#### Data:

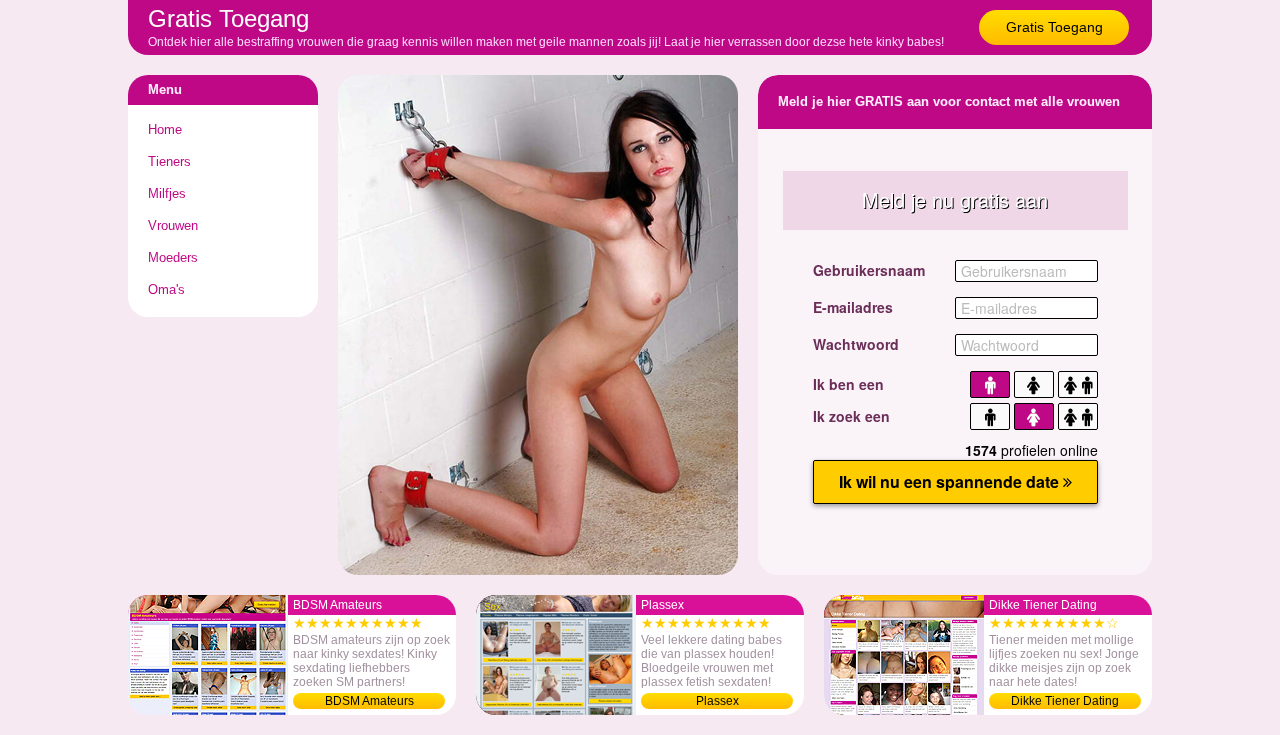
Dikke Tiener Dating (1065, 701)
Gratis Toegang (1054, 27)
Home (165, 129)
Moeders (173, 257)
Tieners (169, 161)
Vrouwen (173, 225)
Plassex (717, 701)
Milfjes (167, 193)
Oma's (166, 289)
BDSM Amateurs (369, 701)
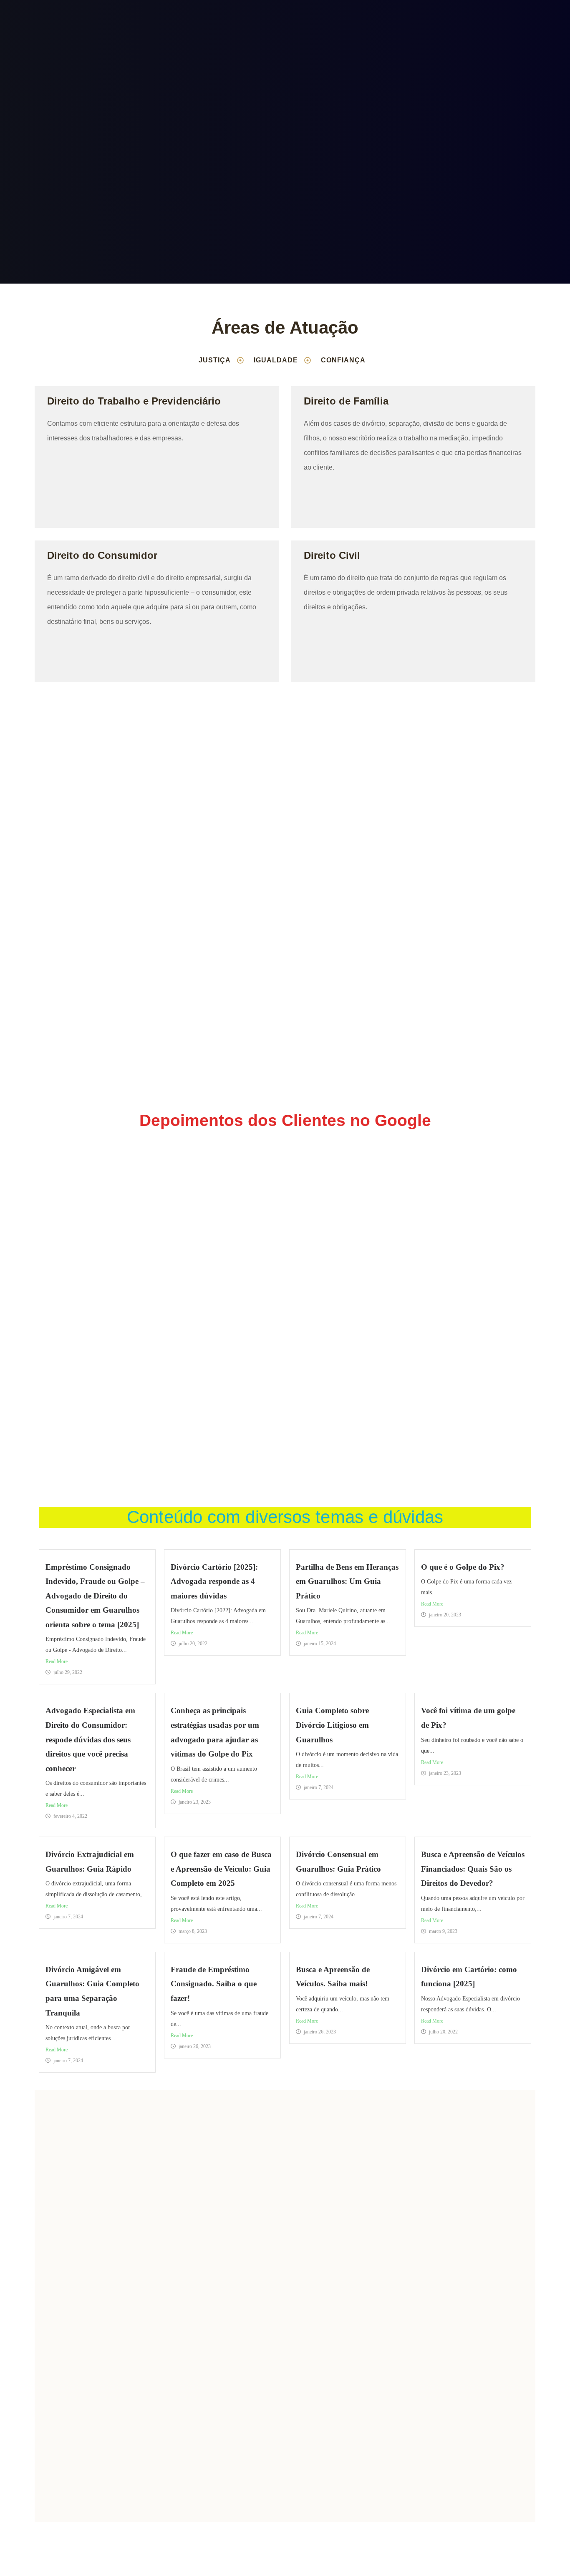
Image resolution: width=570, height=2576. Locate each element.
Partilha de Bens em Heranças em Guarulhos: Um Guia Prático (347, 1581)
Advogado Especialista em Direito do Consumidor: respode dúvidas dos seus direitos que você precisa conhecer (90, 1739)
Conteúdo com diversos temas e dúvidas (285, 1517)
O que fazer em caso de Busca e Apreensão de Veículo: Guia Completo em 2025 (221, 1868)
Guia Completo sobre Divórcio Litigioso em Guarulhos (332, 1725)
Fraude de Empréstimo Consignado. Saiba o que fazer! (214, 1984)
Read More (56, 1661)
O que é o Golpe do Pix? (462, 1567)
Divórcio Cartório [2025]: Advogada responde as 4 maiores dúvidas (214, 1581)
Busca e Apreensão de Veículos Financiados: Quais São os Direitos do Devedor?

#### Brief:
Your copy should hold all the data word for word. It should hold no pictures.

#### Response area:
Dikke Tiener Dating (1065, 701)
Gratis Toegang (1054, 27)
Home (165, 129)
Moeders (173, 257)
Tieners (169, 161)
Vrouwen (173, 225)
Plassex (717, 701)
Milfjes (167, 193)
Oma's (166, 289)
BDSM Amateurs (369, 701)
Image resolution: width=570, height=2576. Locate each element.
Partilha de Bens em Heranças em Guarulhos: Um Guia Prático (347, 1581)
Advogado Especialista em Direito do Consumidor: respode dúvidas dos seus direitos que você precisa conhecer (90, 1739)
Conteúdo com diversos temas e dúvidas (285, 1517)
O que fazer em caso de Busca e Apreensão de Veículo: Guia Completo em 2025 (221, 1868)
Guia Completo sobre Divórcio Litigioso em Guarulhos (332, 1725)
Fraude de Empréstimo Consignado. Saiba o que fazer! (214, 1984)
Read More (56, 1661)
O que é o Golpe do Pix? (462, 1567)
Divórcio Cartório [2025]: Advogada responde as 4 maiores dúvidas (214, 1581)
Busca e Apreensão de Veículos Financiados: Quais São os Direitos do Devedor?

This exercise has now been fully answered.